In Satyajit Ray’s ‘Apoor Sansar’, Apu is heard saying – He has the ability to do something great, the potential but he is not able to do it. Again, this failure is not the end, nor is it a tragedy. He is not achieving anything great, his poverty is not going away, his lack is not being satisfied; But despite all this, he is not turning away from life. He is not running, skipping, killing himself like Manju but he is trying to live. He says – success lies in survival, happiness lies in survival. He Wants to Live.

At this point, I can no longer turn away from life. Being able to really live, that is the meaning. A bruised frog also tries to jump with its body half covered with the ground till its last breath.

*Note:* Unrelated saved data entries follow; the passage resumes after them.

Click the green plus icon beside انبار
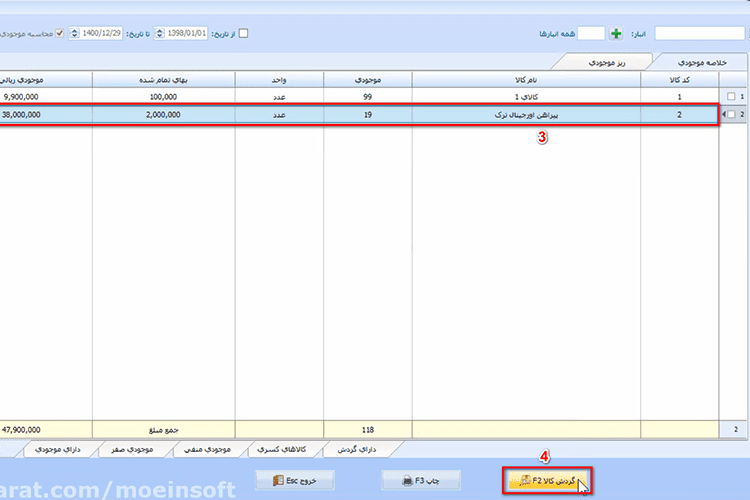Viewport: 750px width, 500px height. click(616, 33)
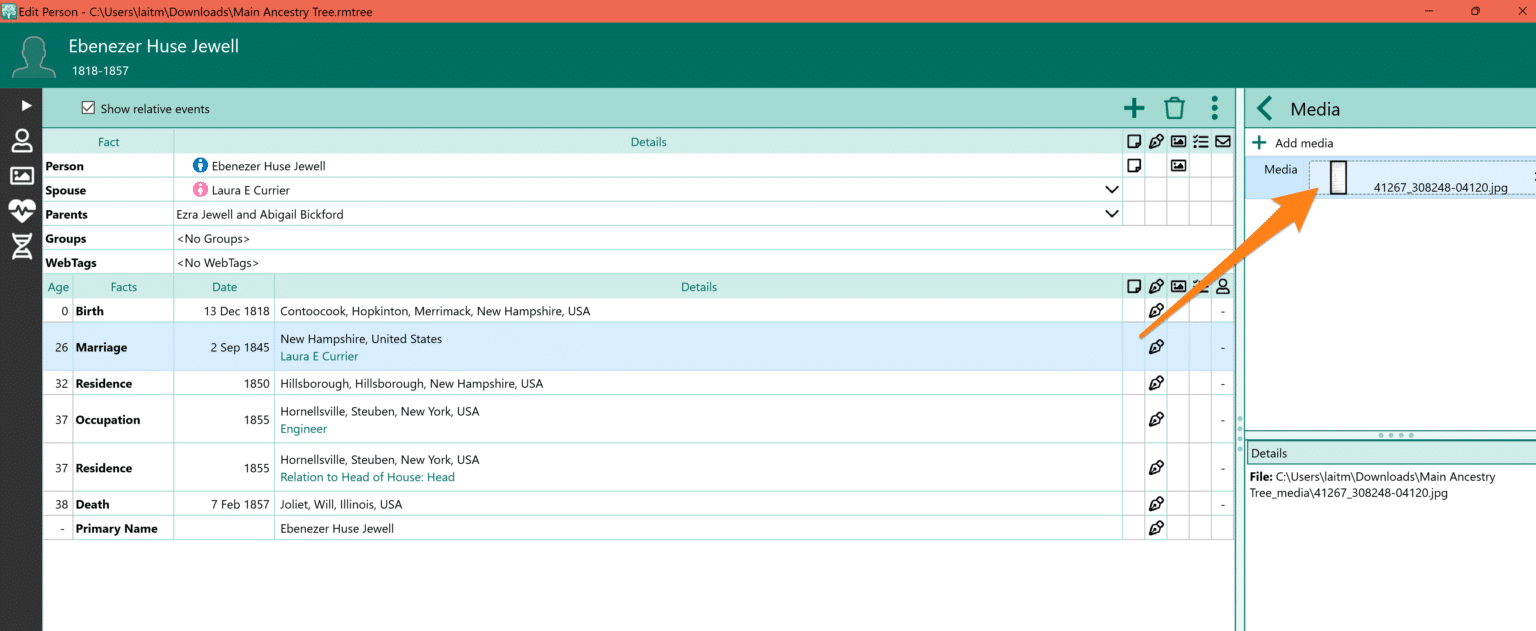Click the media icon in Person row
Viewport: 1536px width, 631px height.
[1178, 166]
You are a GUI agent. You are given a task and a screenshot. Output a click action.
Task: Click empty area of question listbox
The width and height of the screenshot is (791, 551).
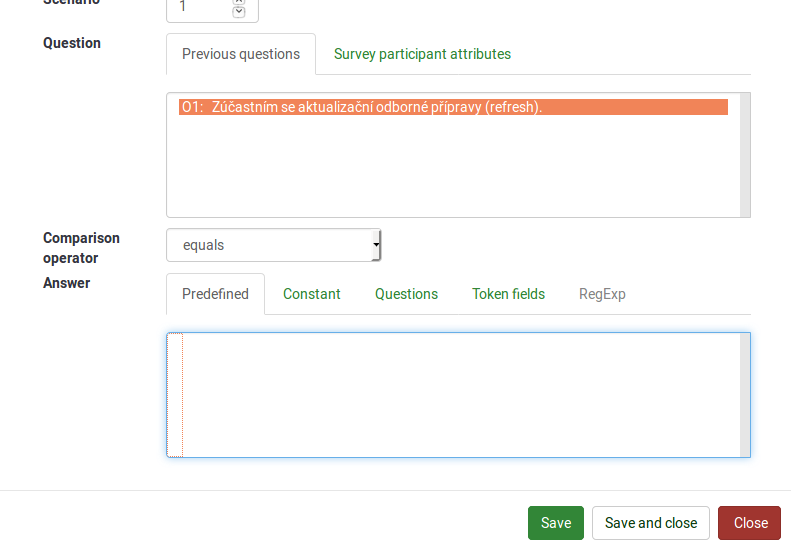point(450,170)
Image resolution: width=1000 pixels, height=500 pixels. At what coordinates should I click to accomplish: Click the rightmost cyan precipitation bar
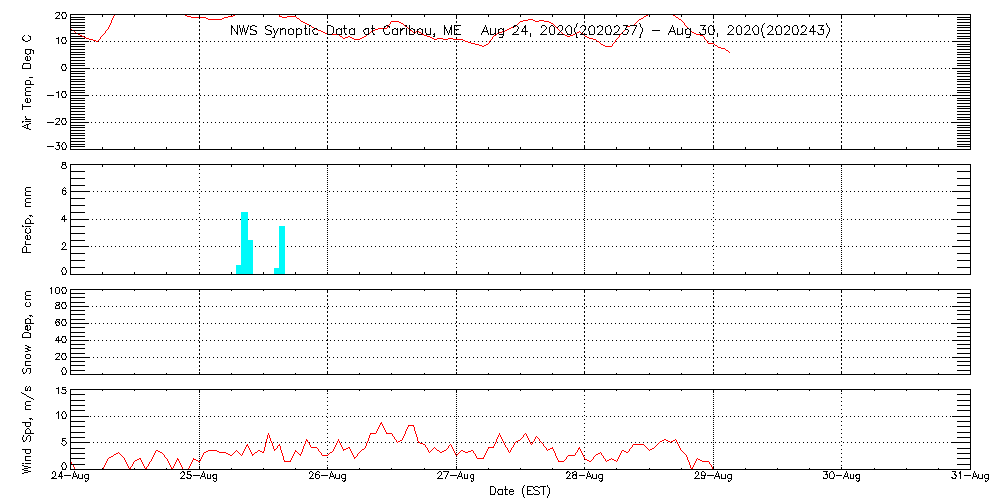282,248
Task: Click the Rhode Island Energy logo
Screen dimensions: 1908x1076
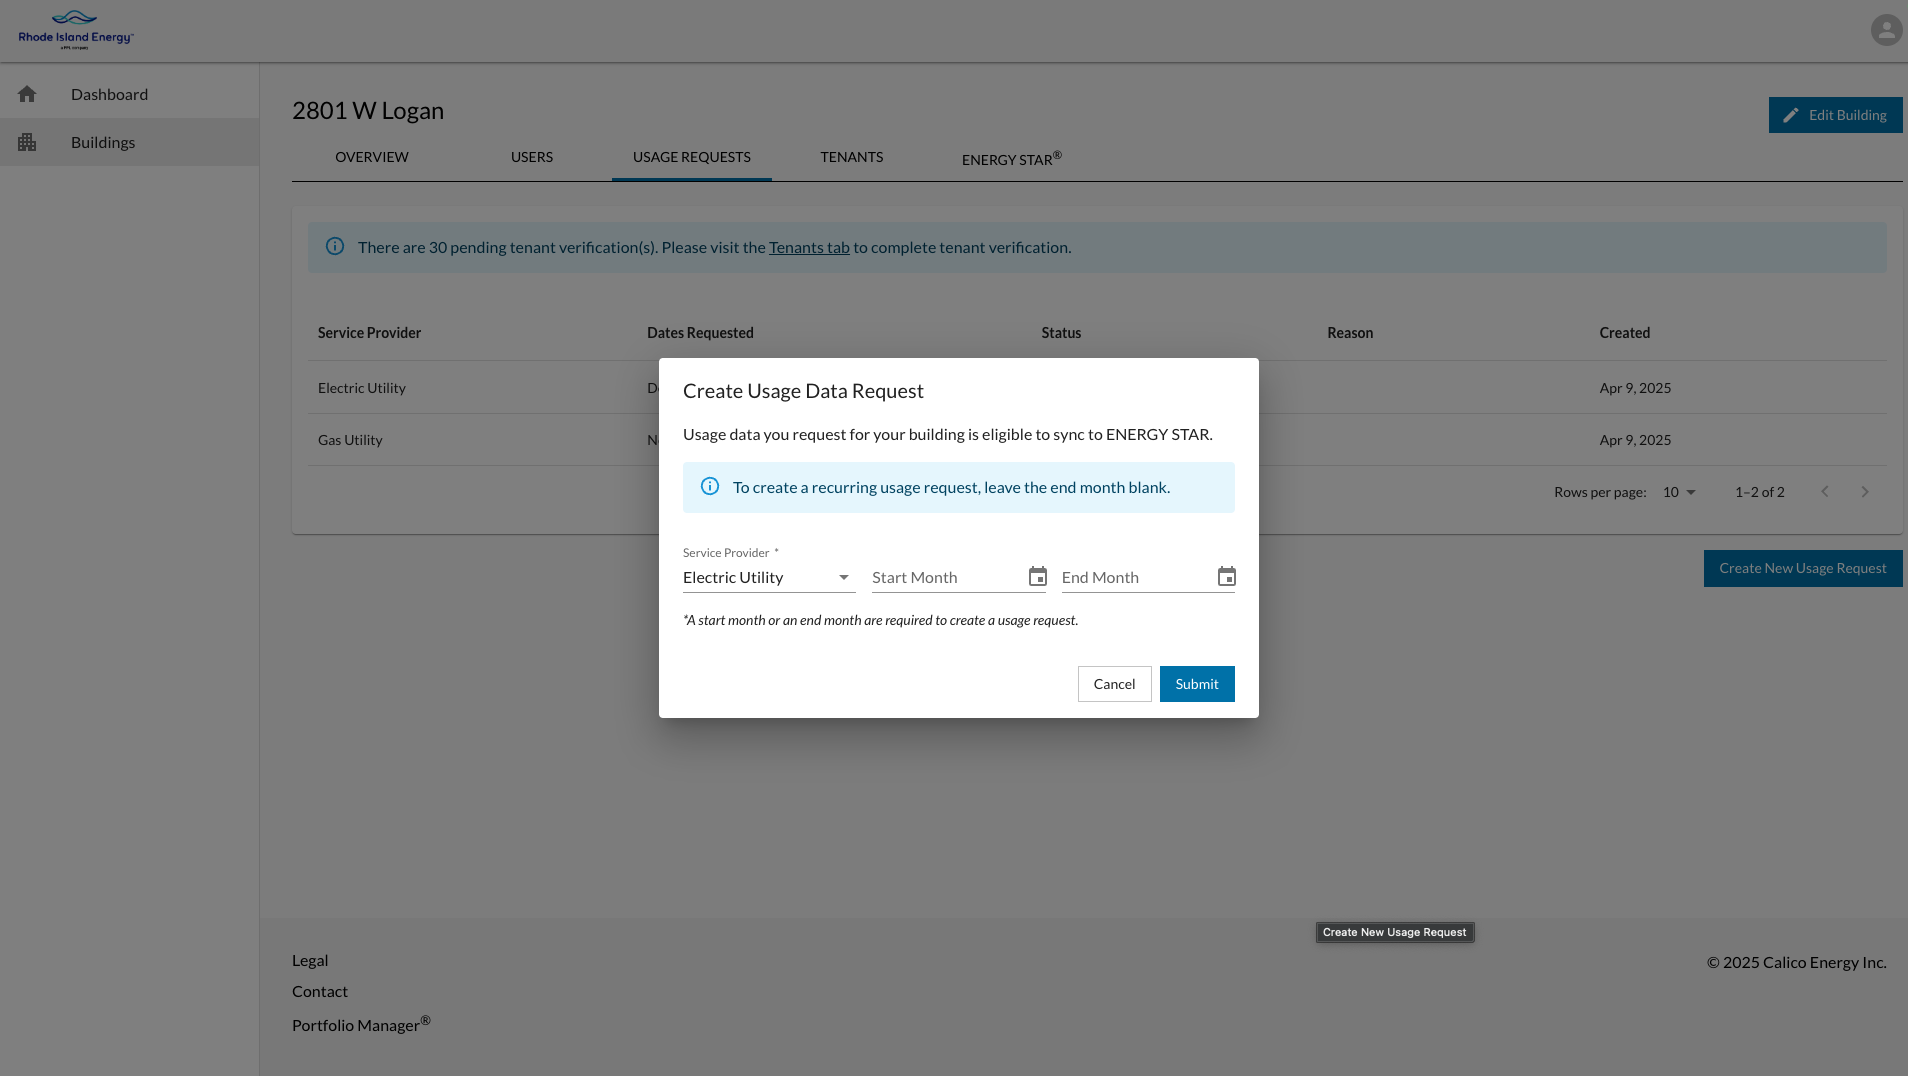Action: point(76,30)
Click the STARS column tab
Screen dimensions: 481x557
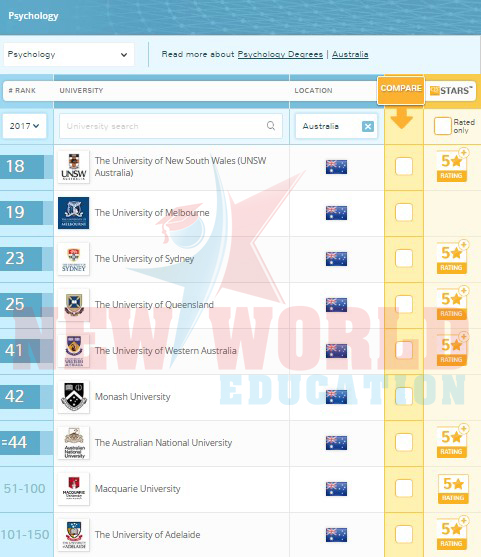[451, 91]
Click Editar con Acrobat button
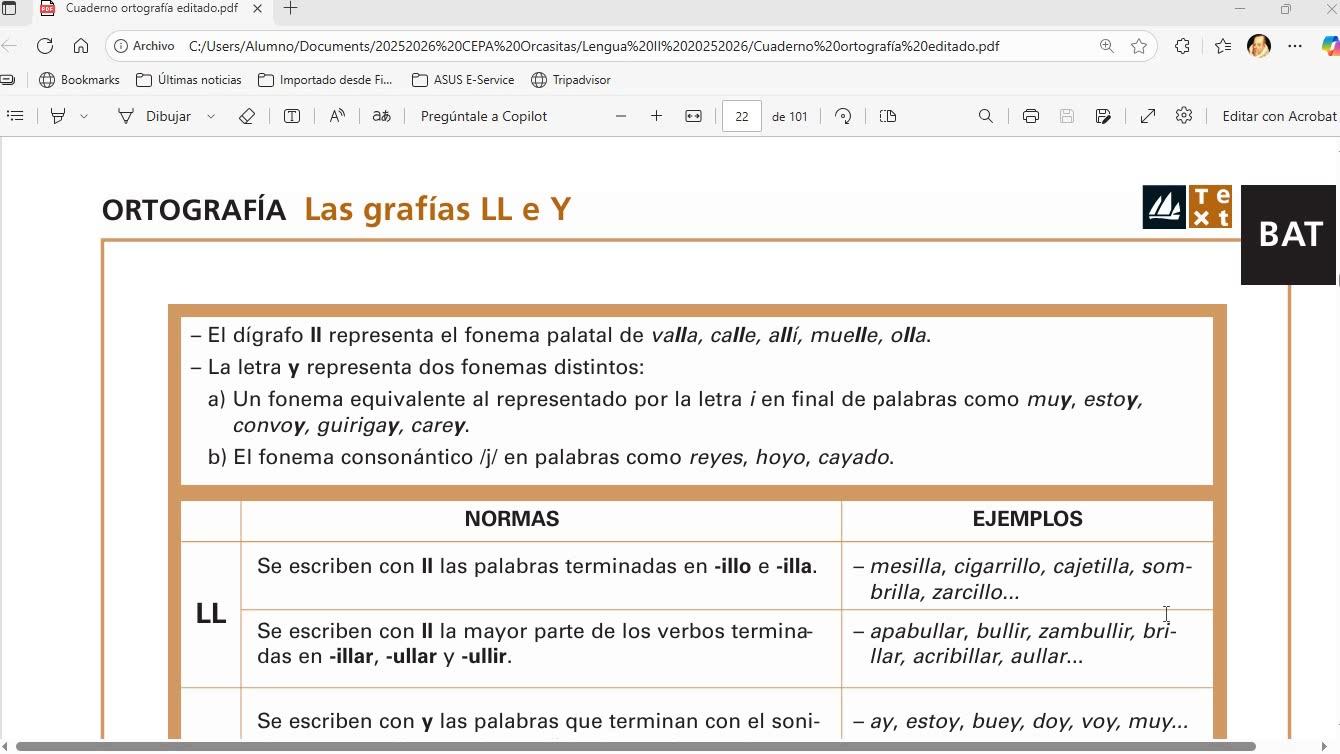The height and width of the screenshot is (754, 1340). pos(1279,116)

The red grasshopper that lost its wings was caught by the mischievous boy and tried to fly again in the blue sky. And I am human, the best creation. What’s the fear, I will start again. I will stop living on the expectations of society, family and people around me and live on my own hopes.

Life may be showing me hundreds of logical reasons to commit suicide; But I will live life with only one reason. And that is ‘hope’. Efforts to move forward with this wealth without stopping. There is a saying in English – ‘Every man dies but not every man lives’. Let death show me, I have not run away from life. I am one of those who survived.

We need to be steadfast in our dreams and confidence to face all the unexpected surprises of the future before we disappear like an unknown star. As nature rains again after a long drought, as waves rise again in a dried-up river; We also know that one day we will be clear like the sun and will be revealed to everyone like a dew.

So request to society, please wait. give us time Accept us as we are. Stop saying ‘what we have to be’ by dragging out examples of ‘who has been’. Also, don’t ask ‘what do you do now’ when you see any Hasnat like a lamp without oil and don’t go out slowly, ask ‘how are you now?’.

Because, we are not good with this unequal and inadequate organization of the state.